● **TASKS TO PERFORM**:
a - Write out the DeepAccess training documentation between "Methods for training" and "from DNA sequence.", inclusive.
b - Recast the paragraph of the DeepAccess training documentation that begins "We provide support" as a brief list that keeps its main facts.

● **SOURCE TEXT**:
+===+

Methods for training and interpretation of an ensemble of neural networks for multi-task functional prediction of accessibility or histone modifications from DNA sequence.
We provide support to train a DeepAccess model with either bed files or fasta files (and labels) as input. For training from bed files, you will also need to download a reference genome and chrom.sizes file, which are available on UCSC:
usage: deepaccess train [-h] -l LABELS [LABELS ...]
-out OUT [-ref REFFASTA]
[-g GENOME] [-beds BEDFILES [BEDFILES ...]]
[-fa FASTA] [-fasta_labels FASTA_LABELS]
[-f FRAC_RANDOM] [-nepochs NEPOCHS]
[-ho HOLDOUT] [-seed SEED] [-verbose]
optional arguments:
-h, --help show this help message and exit
-l LABELS [LABELS ...], --labels LABELS [LABELS ...]
-out OUT, --out OUT
-ref REFFASTA, --refFasta REFFASTA
-g GENOME, --genome GENOME
genome chrom.sizes file
-beds BEDFILES [BEDFILES ...], --bedfiles BEDFILES [BEDFILES ...]
-fa FASTA, --fasta FASTA
-fasta_labels FASTA_LABELS, --fasta_labels FASTA_LABELS
-f FRAC_RANDOM, --frac_random FRAC_RANDOM
-nepochs NEPOCHS, --nepochs NEPOCHS
-ho HOLDOUT, --holdout HOLDOUT
chromosome to holdout
-seed SEED, --seed SEED
-verbose, --verbose Print training progress
Argument | Description | Example |
---|---|---|
-h, –help | show this help message and exit | NA |
-l –labels | list of labels for each bed file | C1 C2 C3 |
-out –out | output folder name | myoutput |
-ref –ref | reference fasta; required with bed input | mm10.fa |
-g –genome | genome chromosome sizes; required with bed input | default/mm10.chrom.sizes |
-beds –bedfiles | list of bed files; one of beds or fa input required | C1.bed C2.bed C3.bed |
-fa –fasta | fasta file; one of beds or fa input required | C1C2C3.fa |
-fasta_labels –fasta_labels | text file containing tab delimited labels (0 or 1) for each fasta line with one column for each class | C1C2C3.txt |
-f –frac_random | for bed file input fraction of random outgroup regions to add to training | 0.1 |
-nepochs –nepochs | number of training iterations | 1 |
-ho –holdout | chromosome name to hold out (only with bed input) | chr19 |
-verbose –verbose | print training and evaluation progress | NA |
-seed –seed | set tensorflow seed | 2021 |

+===+

● **INFORMATION SHOWN**:
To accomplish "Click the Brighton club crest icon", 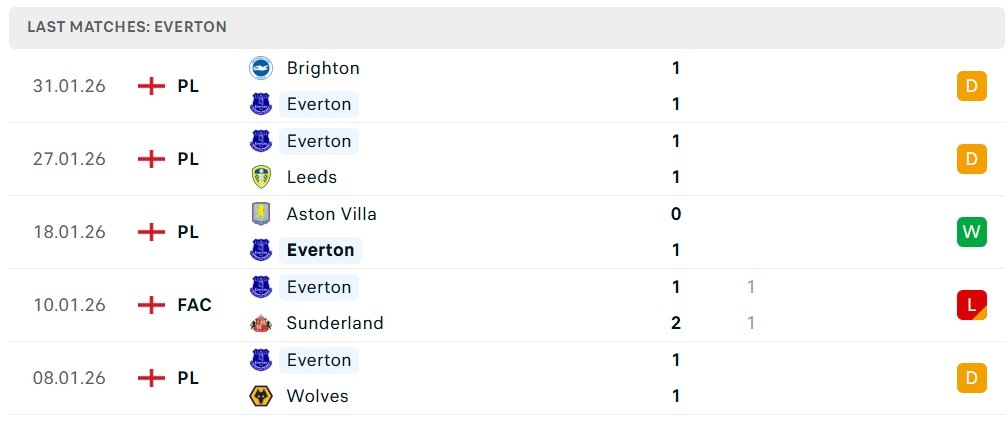I will pyautogui.click(x=261, y=68).
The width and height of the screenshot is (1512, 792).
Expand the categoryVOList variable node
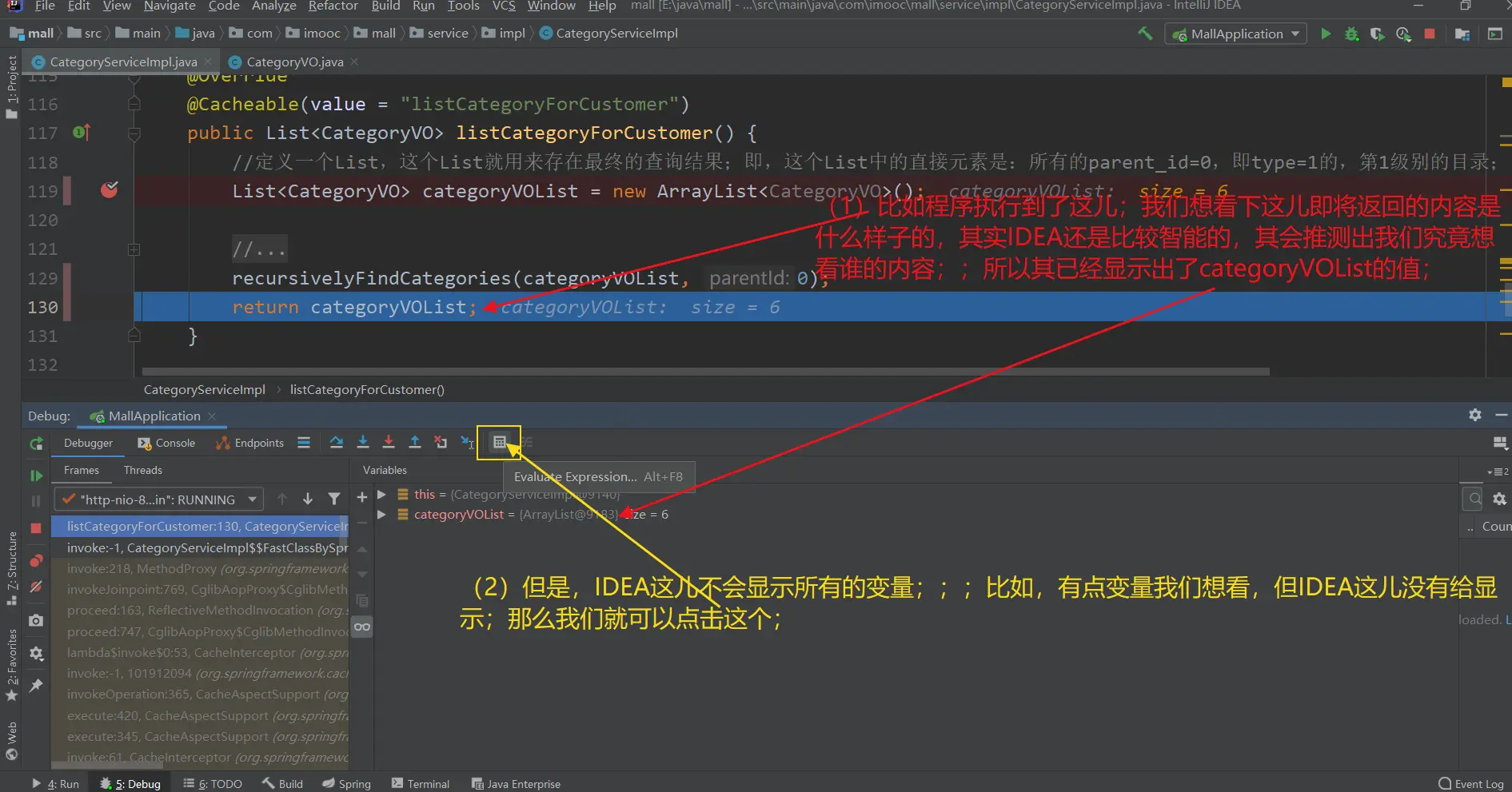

+===+

● **EXERCISE SOLUTIONS**:
a -
Methods for training and interpretation of an ensemble of neural networks for multi-task functional prediction of accessibility or histone modifications from DNA sequence.

b -
- A DeepAccess model can be trained from bed files or from fasta files with labels.
- Training from bed files also requires a reference genome and a chrom.sizes file.
- Both files are available on UCSC.